> _Available data_:
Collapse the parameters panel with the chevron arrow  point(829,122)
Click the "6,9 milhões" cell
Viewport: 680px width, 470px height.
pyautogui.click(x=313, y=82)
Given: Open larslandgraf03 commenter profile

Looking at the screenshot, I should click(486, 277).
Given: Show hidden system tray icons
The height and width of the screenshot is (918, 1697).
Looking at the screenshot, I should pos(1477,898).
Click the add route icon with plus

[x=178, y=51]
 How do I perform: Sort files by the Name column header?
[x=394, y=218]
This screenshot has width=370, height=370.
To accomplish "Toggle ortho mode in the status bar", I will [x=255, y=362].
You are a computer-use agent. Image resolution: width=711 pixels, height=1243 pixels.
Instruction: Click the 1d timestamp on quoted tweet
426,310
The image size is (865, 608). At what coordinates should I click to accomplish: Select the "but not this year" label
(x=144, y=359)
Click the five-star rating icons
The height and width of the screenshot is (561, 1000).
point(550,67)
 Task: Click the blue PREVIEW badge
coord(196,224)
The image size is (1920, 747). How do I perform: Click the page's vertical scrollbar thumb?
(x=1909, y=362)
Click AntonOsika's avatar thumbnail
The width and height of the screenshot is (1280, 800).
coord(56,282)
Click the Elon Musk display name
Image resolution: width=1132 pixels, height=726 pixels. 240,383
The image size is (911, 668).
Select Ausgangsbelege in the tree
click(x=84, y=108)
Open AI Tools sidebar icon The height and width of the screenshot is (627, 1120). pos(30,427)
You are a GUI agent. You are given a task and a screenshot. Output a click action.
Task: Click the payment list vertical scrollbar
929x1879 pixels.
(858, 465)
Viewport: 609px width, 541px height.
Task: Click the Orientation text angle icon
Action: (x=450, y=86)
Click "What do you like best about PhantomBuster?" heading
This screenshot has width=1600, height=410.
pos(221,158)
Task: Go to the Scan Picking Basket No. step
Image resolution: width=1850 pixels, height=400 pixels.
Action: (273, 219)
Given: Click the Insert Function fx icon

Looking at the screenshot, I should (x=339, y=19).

> _Aim of the task_: From the line that contains "Task: Go to the Scan Picking Basket No. step" down to the last line of the listing above, repeat each line exactly, and include nothing else.

> _Task response_:
Task: Go to the Scan Picking Basket No. step
Image resolution: width=1850 pixels, height=400 pixels.
Action: (273, 219)
Given: Click the Insert Function fx icon

Looking at the screenshot, I should (x=339, y=19).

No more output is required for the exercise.